- _Your assignment_
Everything from the line with "This screenshot has height=382, width=550." to the last line of the material below is what to reproduce, exactly and with no other lines.
* * * * * * *
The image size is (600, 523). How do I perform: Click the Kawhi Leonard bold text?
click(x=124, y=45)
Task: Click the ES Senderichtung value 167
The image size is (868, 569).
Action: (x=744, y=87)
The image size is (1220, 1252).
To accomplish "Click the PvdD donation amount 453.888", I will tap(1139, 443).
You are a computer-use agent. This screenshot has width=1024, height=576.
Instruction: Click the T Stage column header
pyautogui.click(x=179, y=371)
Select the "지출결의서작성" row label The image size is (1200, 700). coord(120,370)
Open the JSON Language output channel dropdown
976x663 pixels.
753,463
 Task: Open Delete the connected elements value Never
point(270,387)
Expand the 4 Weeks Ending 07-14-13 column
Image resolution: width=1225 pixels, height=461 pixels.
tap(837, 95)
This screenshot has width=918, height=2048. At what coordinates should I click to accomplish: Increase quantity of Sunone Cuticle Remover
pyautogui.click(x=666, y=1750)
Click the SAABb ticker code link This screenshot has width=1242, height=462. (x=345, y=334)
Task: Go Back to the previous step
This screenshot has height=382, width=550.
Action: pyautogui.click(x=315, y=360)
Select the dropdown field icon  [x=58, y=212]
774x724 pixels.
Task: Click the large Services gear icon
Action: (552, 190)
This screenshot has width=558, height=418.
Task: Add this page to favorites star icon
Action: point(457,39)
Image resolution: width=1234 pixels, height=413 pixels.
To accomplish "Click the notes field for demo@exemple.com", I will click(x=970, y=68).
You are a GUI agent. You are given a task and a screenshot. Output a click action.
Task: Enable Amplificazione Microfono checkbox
* * * * * * *
- _Written response_
This screenshot has height=382, width=550.
Action: pyautogui.click(x=315, y=360)
Select the dropdown field icon  [x=58, y=212]
774x724 pixels.
Task: Click the large Services gear icon
Action: (552, 190)
This screenshot has width=558, height=418.
Task: Add this page to favorites star icon
Action: point(457,39)
Image resolution: width=1234 pixels, height=413 pixels.
To accomplish "Click the notes field for demo@exemple.com", I will click(x=970, y=68).
You are a GUI agent. You are given a task and a screenshot. Output a click action.
Task: Enable Amplificazione Microfono checkbox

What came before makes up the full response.